The results for each dataset is arranged in one row (human Chr22 in (a–c), simulated human Chr19 in (d–f), rat Chr20 in (g–i), Sasso chicken Chr20 in (j–l)). The columns from left to right respectively contain accuracy, INFO score, and MaCH-Rsq results. The lines show the average of the metrics, while the bars around each line indicate a 95% confidence interval. Source data are provided as a Source Data file.
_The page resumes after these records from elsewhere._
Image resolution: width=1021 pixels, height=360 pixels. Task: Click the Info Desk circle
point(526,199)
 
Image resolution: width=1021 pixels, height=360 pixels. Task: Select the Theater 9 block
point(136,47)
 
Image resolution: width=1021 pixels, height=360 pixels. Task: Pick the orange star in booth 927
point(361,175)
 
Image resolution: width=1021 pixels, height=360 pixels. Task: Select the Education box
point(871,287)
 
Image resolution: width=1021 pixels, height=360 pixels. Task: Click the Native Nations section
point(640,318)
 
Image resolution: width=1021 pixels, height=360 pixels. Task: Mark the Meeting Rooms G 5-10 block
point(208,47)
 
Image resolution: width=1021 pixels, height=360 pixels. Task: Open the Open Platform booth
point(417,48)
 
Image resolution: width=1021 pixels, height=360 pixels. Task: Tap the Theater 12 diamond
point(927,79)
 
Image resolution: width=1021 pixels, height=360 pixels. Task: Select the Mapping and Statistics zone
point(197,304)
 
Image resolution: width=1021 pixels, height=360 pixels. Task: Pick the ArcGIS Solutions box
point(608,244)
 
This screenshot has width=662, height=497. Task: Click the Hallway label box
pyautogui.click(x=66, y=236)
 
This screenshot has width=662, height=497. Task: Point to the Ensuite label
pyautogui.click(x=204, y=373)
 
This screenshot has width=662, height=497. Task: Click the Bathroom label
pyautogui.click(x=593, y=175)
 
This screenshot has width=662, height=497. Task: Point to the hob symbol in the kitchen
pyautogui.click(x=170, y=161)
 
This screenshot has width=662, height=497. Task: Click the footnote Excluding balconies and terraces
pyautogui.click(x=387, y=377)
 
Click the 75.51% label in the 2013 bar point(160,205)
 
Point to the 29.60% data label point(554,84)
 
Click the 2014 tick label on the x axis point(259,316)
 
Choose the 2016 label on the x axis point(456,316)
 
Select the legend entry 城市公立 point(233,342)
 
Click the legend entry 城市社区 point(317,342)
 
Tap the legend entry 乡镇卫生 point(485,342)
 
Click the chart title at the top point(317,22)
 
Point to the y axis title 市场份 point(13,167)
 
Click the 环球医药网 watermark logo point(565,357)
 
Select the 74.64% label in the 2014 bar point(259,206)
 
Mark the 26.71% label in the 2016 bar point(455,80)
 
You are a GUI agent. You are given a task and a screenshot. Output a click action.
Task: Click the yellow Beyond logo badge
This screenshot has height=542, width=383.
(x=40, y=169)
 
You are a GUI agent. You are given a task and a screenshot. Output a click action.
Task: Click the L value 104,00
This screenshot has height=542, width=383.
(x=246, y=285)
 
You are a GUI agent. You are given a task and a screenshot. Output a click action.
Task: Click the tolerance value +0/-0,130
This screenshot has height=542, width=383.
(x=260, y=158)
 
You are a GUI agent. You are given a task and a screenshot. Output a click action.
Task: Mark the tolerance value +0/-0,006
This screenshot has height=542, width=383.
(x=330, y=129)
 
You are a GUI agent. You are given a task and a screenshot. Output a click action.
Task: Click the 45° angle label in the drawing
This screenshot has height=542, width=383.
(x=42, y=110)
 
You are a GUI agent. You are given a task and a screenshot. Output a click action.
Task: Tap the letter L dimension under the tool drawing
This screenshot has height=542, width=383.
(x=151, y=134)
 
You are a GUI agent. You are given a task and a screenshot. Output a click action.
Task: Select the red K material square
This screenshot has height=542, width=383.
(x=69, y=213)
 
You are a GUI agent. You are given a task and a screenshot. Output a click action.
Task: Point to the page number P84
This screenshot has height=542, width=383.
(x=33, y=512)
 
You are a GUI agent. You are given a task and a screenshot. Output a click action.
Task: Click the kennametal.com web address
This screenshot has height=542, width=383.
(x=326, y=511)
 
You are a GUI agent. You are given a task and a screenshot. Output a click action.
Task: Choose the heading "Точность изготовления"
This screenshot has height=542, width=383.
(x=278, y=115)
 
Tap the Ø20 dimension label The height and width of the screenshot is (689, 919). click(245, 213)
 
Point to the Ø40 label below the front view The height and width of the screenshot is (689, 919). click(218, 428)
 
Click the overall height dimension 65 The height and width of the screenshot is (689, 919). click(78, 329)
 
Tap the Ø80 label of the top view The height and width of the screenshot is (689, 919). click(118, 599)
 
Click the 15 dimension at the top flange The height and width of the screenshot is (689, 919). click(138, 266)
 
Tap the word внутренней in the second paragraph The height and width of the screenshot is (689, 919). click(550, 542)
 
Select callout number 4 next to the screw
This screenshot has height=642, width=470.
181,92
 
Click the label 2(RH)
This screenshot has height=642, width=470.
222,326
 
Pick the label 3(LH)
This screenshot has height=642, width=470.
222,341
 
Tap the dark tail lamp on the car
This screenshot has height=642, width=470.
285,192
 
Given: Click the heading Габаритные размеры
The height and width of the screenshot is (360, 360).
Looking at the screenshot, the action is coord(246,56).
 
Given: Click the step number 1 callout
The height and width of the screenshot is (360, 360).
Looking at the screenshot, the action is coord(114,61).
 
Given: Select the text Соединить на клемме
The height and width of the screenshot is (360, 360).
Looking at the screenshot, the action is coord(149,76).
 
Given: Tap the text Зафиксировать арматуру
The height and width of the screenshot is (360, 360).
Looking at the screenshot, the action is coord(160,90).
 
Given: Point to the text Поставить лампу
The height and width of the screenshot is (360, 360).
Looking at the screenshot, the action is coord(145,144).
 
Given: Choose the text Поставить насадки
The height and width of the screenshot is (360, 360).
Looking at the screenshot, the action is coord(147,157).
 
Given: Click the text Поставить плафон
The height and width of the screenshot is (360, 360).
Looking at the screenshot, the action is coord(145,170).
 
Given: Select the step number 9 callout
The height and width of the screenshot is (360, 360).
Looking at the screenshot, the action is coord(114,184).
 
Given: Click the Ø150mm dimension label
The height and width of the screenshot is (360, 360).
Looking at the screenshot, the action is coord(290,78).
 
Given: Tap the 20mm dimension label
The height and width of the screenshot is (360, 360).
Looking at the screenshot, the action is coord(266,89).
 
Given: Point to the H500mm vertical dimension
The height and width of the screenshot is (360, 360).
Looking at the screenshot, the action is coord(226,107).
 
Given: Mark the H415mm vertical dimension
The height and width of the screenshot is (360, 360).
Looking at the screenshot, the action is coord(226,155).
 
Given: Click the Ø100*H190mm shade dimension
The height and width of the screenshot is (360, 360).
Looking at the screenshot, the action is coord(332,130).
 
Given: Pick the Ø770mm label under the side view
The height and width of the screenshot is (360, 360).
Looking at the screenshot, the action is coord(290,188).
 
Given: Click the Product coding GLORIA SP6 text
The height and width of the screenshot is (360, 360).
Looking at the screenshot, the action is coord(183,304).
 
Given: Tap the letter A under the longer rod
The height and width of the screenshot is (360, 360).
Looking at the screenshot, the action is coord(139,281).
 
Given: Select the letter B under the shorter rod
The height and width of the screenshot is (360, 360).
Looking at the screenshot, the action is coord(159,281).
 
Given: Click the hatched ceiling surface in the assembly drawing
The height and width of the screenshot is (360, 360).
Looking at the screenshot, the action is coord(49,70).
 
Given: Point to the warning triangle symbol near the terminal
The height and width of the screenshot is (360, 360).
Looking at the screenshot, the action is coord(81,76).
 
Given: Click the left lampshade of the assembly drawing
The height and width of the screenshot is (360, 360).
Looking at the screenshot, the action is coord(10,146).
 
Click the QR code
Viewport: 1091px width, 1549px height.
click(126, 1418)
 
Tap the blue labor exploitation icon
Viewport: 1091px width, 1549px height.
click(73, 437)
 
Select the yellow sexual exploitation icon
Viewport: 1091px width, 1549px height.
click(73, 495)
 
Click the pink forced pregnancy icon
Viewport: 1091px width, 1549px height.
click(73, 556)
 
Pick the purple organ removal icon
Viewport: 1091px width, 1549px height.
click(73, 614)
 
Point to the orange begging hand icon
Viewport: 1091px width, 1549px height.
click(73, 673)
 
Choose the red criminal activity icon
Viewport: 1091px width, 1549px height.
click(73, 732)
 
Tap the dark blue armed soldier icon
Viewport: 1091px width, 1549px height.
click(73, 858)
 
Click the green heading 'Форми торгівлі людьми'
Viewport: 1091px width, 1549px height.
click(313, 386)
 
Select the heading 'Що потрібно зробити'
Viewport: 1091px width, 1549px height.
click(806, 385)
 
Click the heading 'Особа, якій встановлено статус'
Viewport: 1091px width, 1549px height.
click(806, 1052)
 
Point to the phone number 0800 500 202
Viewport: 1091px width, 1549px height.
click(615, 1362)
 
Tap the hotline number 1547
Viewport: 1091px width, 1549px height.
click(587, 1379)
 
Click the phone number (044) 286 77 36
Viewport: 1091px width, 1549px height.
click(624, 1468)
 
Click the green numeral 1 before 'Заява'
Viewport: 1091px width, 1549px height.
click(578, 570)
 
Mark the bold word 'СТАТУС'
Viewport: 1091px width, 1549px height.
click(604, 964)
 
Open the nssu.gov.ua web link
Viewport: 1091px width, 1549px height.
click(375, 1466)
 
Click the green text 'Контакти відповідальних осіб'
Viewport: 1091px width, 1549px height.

Fig. 6. The architecture of STICI.

a Overall pipeline of the proposed framework: the data is separated into paternal and maternal haplotypes in the case of diplotypes, and it remains the same for haplotypes. While the figure shows phased genotypes, STICI can handle unphased data as well (though the performance degrades). Next, the data is one-hot encoded and fed into our Cat-Embedding layer, followed by splitting the data vertically into k chunks. The chunks overlap in order to capture information for the SNVs residing around the chunks' edges. Each branch passes through a unique set of attention, convolution, and fully connected layers. In the self-attention block, the flanking variants that come from the neighboring chunks are removed after applying multi-head attention. Finally, the results of all branches are assembled to generate the final sequence. b The workflow of proposed Categorical Embedding: we consider a unique vector space for each unique categorical value in each SNV/feature. To save computational resources, instead of pre-allocating these vectors, we use the addition of positional embedding and categorical value embeddings in order to generate unique embedding vectors for each categorical value in each SNV/feature. We consider a missing (or masked) value as another categorical value (allele) in our model. Here, 2 (highlighted in red) represents the missing value. c Convolution blocks: two parallel convolutional branches with varying kernel sizes are used in our convolution blocks. These multi-scale convolutional blocks allow STICI to capture information at multiple spatial scales in the input data, similar to the pattern-matching idea used in classical computer vision methods using convolution. Given the variable sizes of LD blocks, multi-scaled convolution is expected to excel at capturing LD patterns compared to single-scaled convolutions.